• GIVEN PROBLEM: Repeat the data below from the line that contains "Given: Choose Покапельно" through the line that contains "Looking at the", including both of those lines, and leave the pictures out.

• TASK INPUT:
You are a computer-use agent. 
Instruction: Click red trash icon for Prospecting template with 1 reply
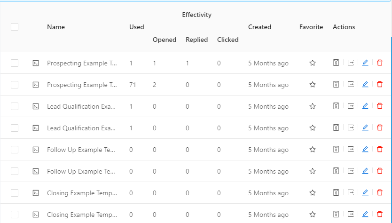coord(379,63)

...

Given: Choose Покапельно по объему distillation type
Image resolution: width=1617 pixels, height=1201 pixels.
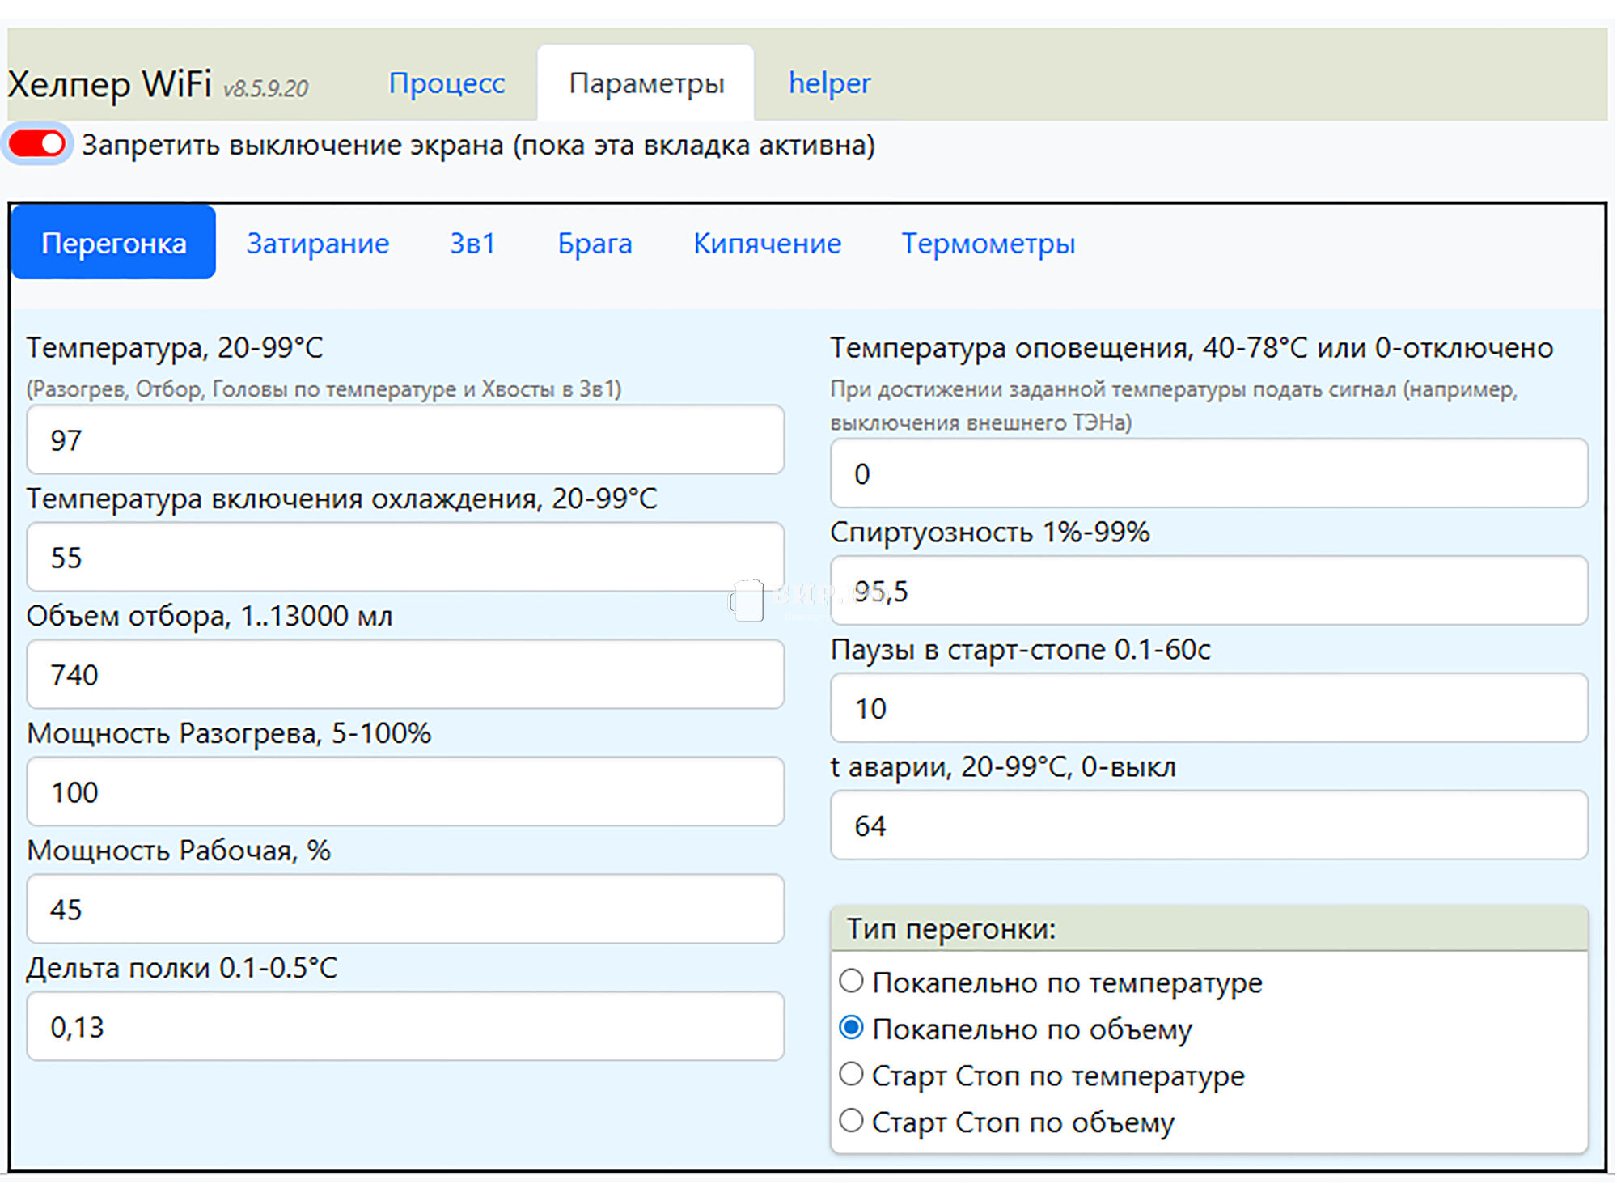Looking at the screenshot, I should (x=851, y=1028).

• SOLUTION BELOW:
Given: Choose Покапельно по объему distillation type
Image resolution: width=1617 pixels, height=1201 pixels.
Looking at the screenshot, I should (x=851, y=1028).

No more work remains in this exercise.